THE TASK: Take the line containing "Click the 5:02 PM Jun 29, 2025 timestamp" and every line after it to the end of the records, and copy them exactly, leaving out pictures.

Stored data entries
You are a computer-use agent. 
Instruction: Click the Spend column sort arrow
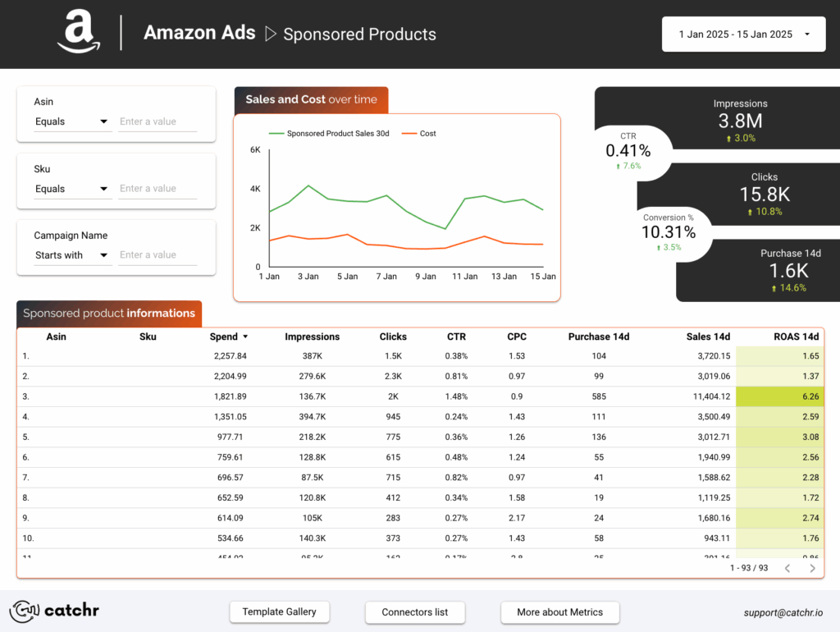pos(244,337)
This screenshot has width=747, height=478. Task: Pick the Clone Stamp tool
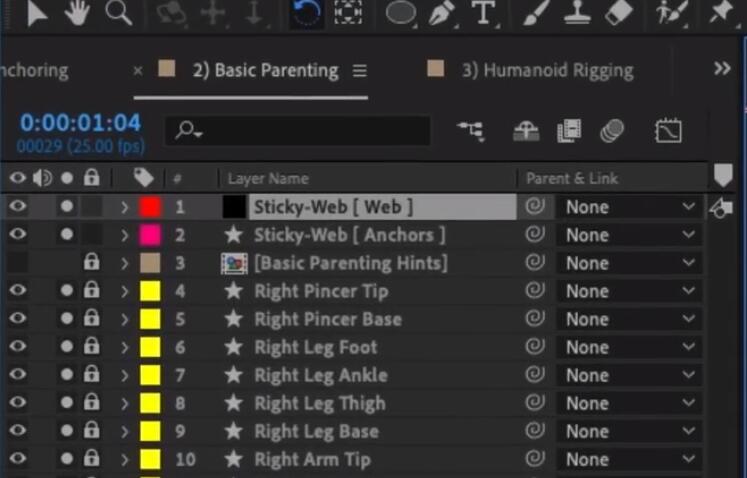coord(577,13)
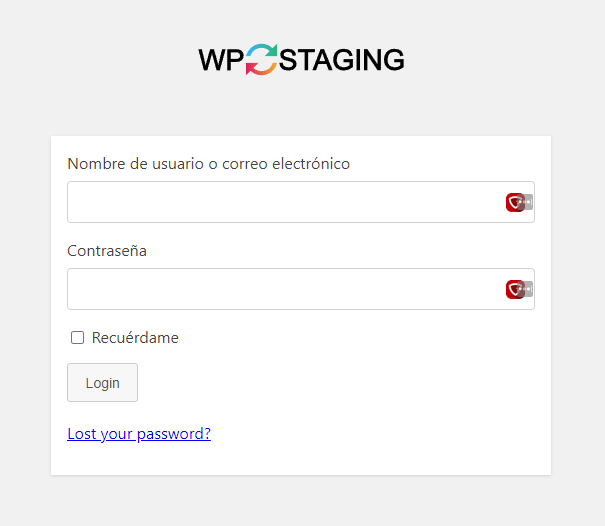Click the STAGING wordmark in the header
The width and height of the screenshot is (605, 526).
point(341,60)
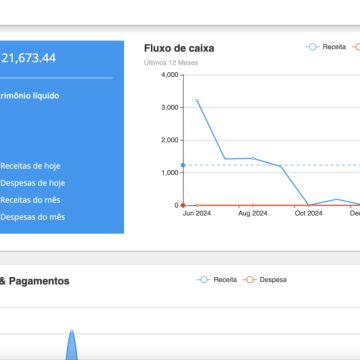Viewport: 360px width, 360px height.
Task: Click the Patrimônio líquido label
Action: 30,96
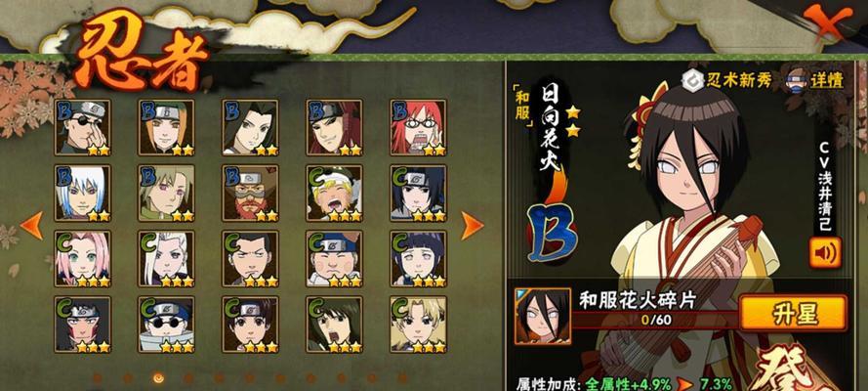This screenshot has width=868, height=391.
Task: Select the blonde Temari four-ponytail portrait
Action: (x=418, y=325)
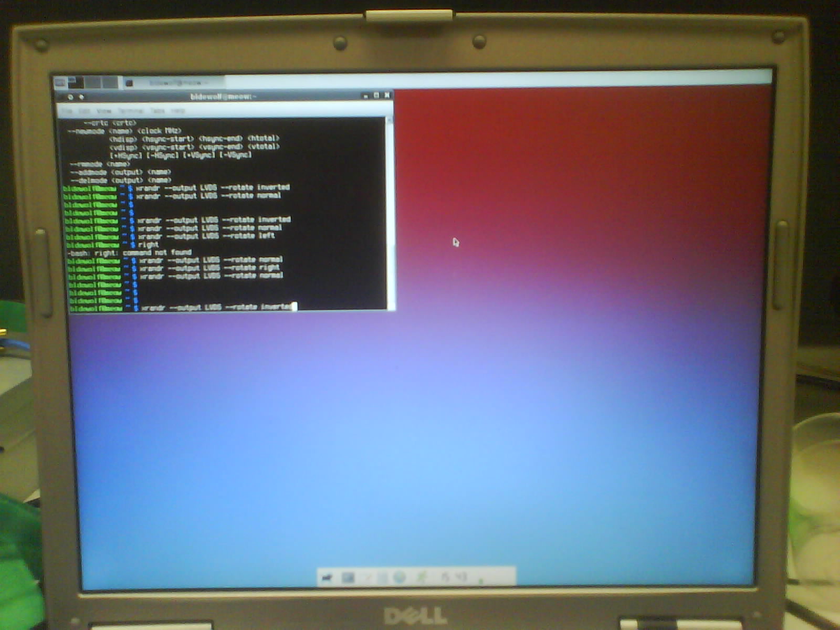The height and width of the screenshot is (630, 840).
Task: Click the stick-window pin icon in titlebar
Action: coord(81,97)
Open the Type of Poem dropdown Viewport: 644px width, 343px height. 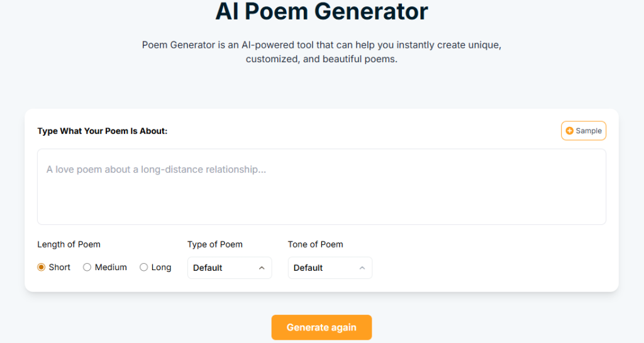230,268
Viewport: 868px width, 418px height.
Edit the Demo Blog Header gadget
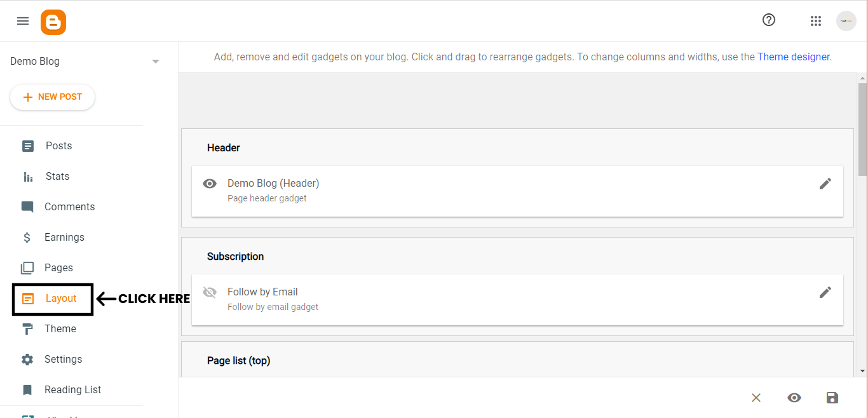825,184
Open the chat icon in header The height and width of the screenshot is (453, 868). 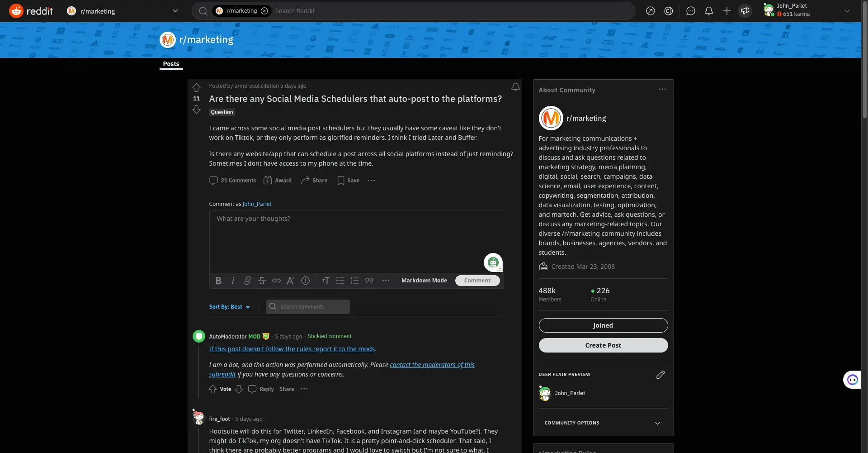pos(690,11)
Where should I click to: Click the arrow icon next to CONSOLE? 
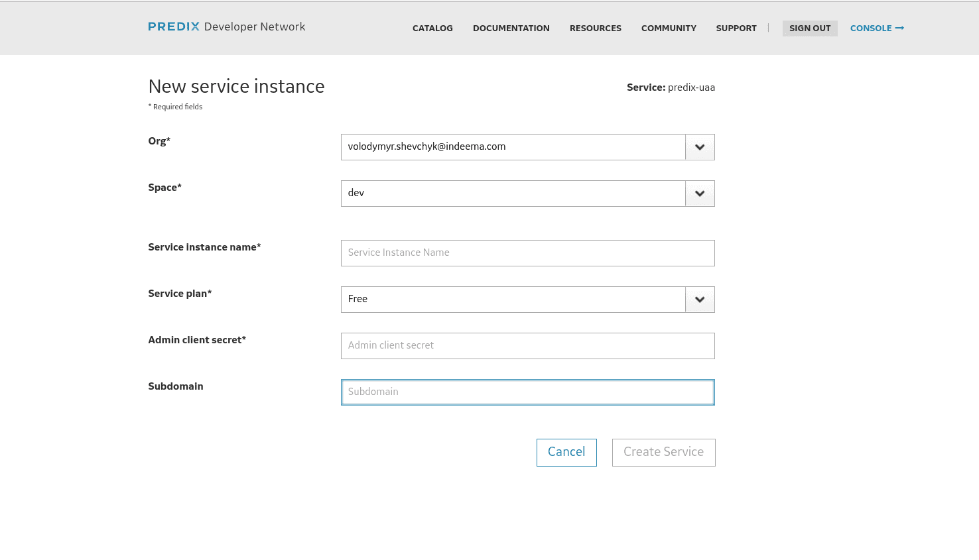[899, 28]

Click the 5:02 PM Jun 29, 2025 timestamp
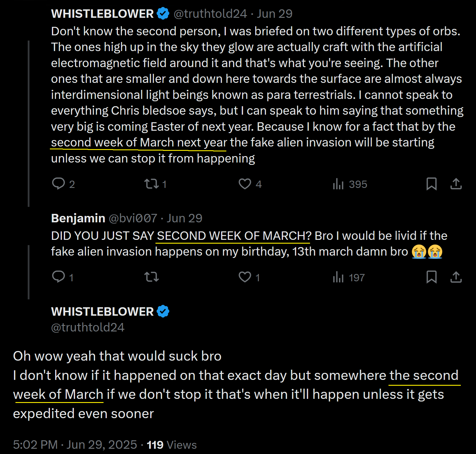click(75, 445)
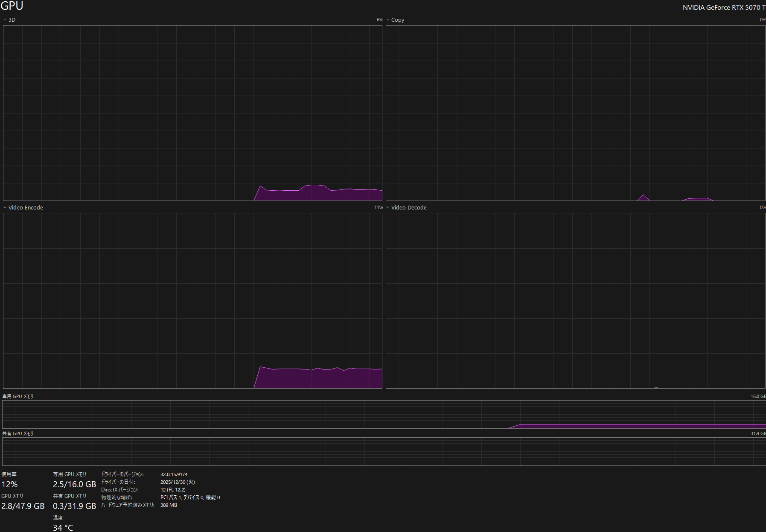Click inside the 3D usage graph
This screenshot has width=766, height=532.
pos(192,113)
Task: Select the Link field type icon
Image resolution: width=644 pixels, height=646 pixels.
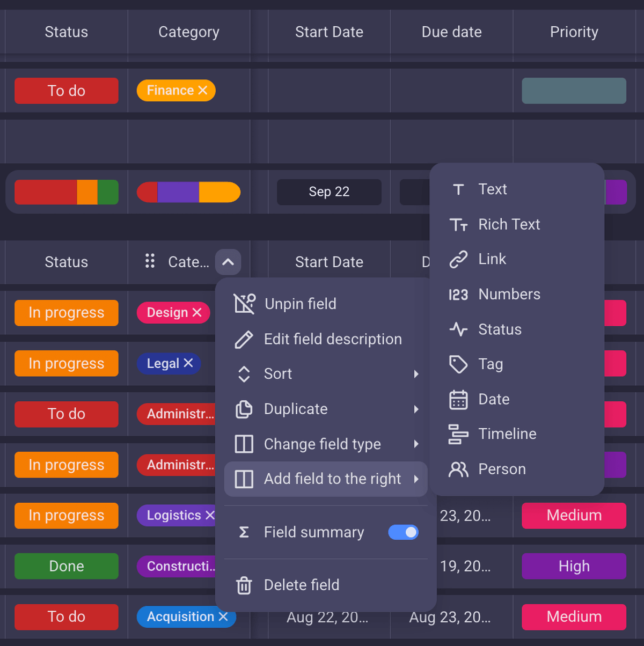Action: pos(458,259)
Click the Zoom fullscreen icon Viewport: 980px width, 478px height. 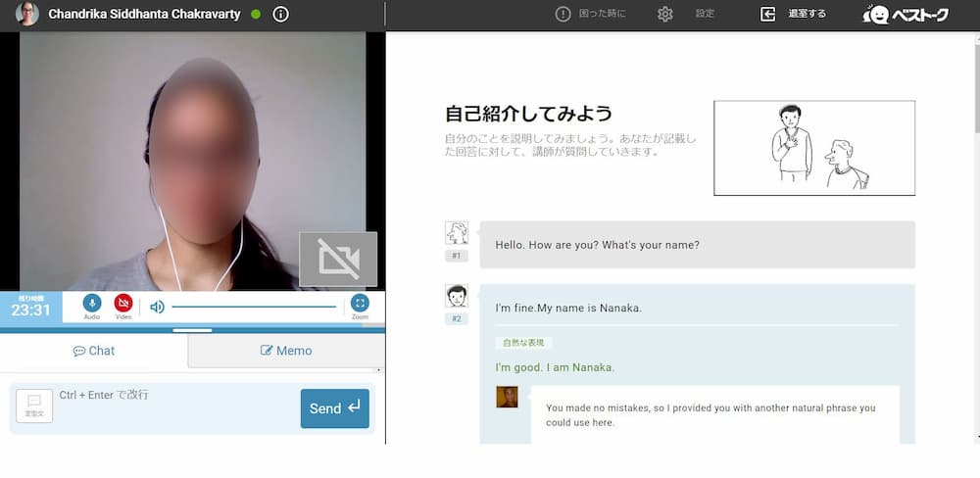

RESPONSE TO THE EXERCISE:
Click the 5:02 PM Jun 29, 2025 timestamp
click(75, 445)
Click inside the 3D usage graph
This screenshot has width=766, height=532.
pos(192,113)
Task: Select the Link field type icon
Image resolution: width=644 pixels, height=646 pixels.
Action: pos(458,259)
Click the Zoom fullscreen icon Viewport: 980px width, 478px height. 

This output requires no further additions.